Review: ‘Judith’

Israel in its birth pains back-drops this frequently-tenseful adventure tale realistically produced in its actual locale. The production combines a moving story with interesting, unfamiliar characters.

Israel in its birth pains back-drops this frequently-tenseful adventure tale realistically produced in its actual locale. The production combines a moving story with interesting, unfamiliar characters.

The screenplay, based on an original by Lawrence Durrell, is two-pronged: the story of Sophia Loren, as the Jewish ex-wife of a Nazi war criminal who betrayed her and sent her to Dachau, intent upon finding him and wreaking her own brand of vengeance, and the efforts of the Haganah, Israel’s underground army, to capture him.

Under Daniel Mann’s forceful direction, the two points are fused as femme finds herself obliged to throw in with the Israelis, who use her to track down the man they know is in the Middle East but do not know how to identify.

Loren is excellent. It is a colorful role for her, particularly in her recollections of the young son she thought murdered until the Nazi, finally captured, tells her he is still alive.

********************

> _Requests_:
**1.** According to the review of 'Judith', who directed the film?
**2.** In the review of 'Judith', write out the stretch from "The screenplay, based" through "to capture him.", swapping "underground army" for "resistance force".
**3.** Extend the review of the film 'Judith' with a few more sentences that pick up after its final line.

> _Provided material_:
********************

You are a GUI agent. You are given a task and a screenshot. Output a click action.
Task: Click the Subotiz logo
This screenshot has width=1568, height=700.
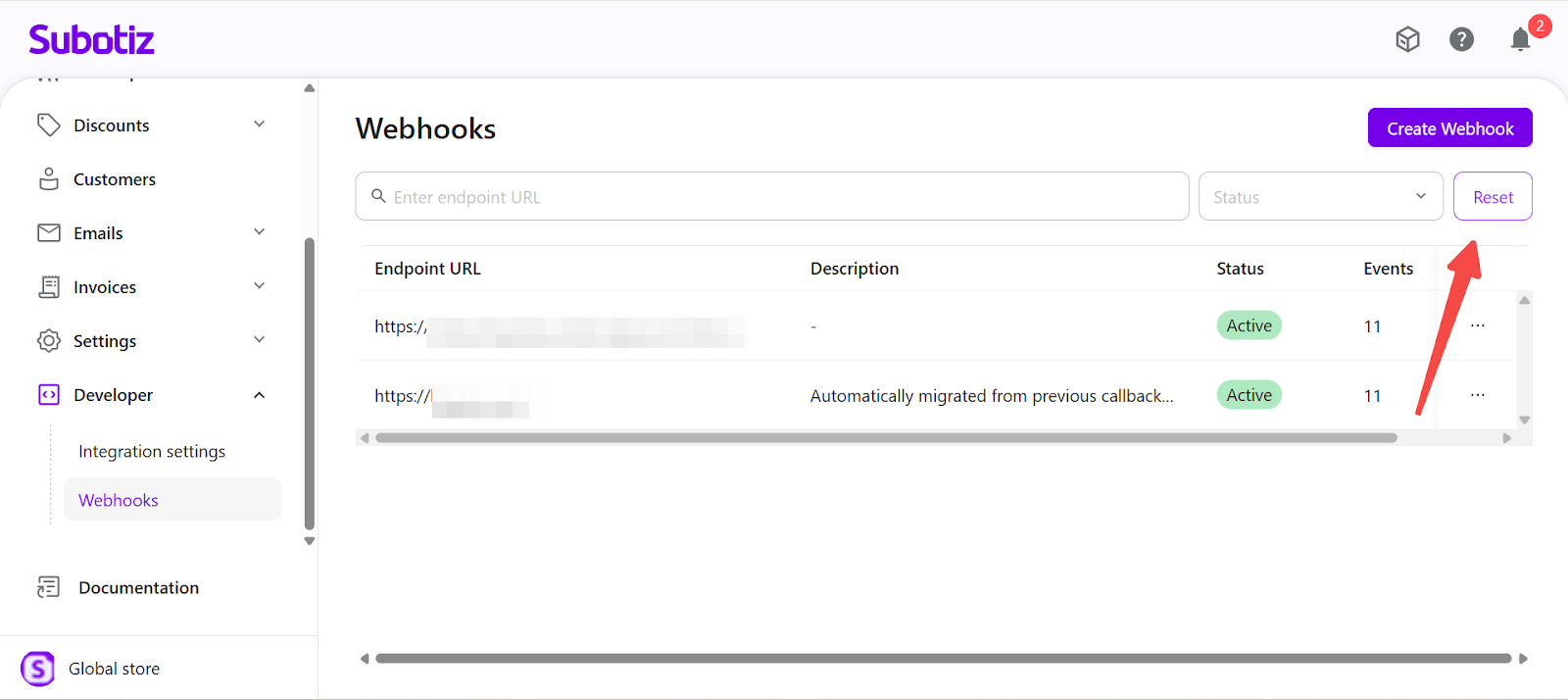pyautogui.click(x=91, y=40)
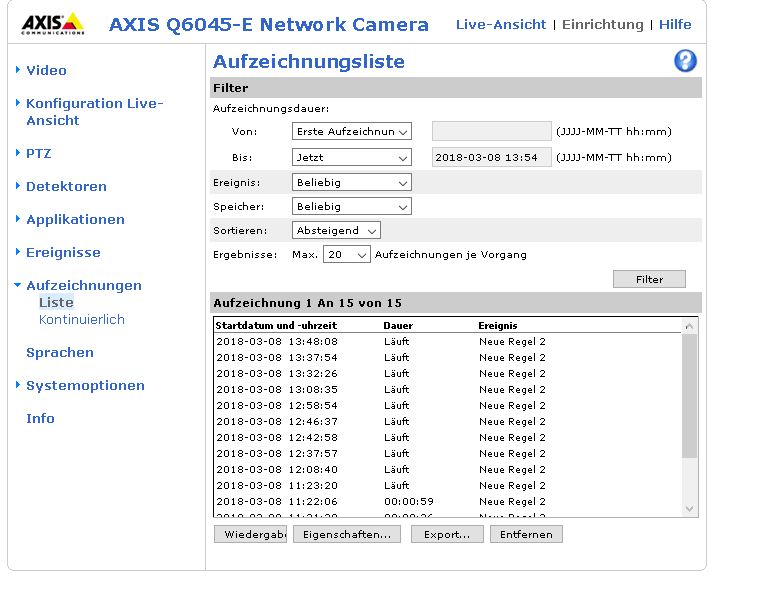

********************

> _Answer list_:
**1.** Daniel Mann

**2.**
The screenplay, based on an original by Lawrence Durrell, is two-pronged: the story of Sophia Loren, as the Jewish ex-wife of a Nazi war criminal who betrayed her and sent her to Dachau, intent upon finding him and wreaking her own brand of vengeance, and the efforts of the Haganah, Israel’s resistance force, to capture him.

**3.**
Peter Finch, as a kibbutz leader and one of the Haganah, registers effectively and creates an indelible impression of what Israeli leaders accomplished in setting up their own state.

Nicolas Roeg is credited with second unit direction and additional photography.

Judith

Production

Paramount. Director Daniel Mann; Producer Kurt Unger; Screenplay John Michael Hayes; Camera John Wilcox; Editor Peter Taylor; Music Sol Kaplan; Art Director Wilfrid Shingleton

Crew

(Color) Widescreen. Extract of a review from 1966. Running time: 105 MIN.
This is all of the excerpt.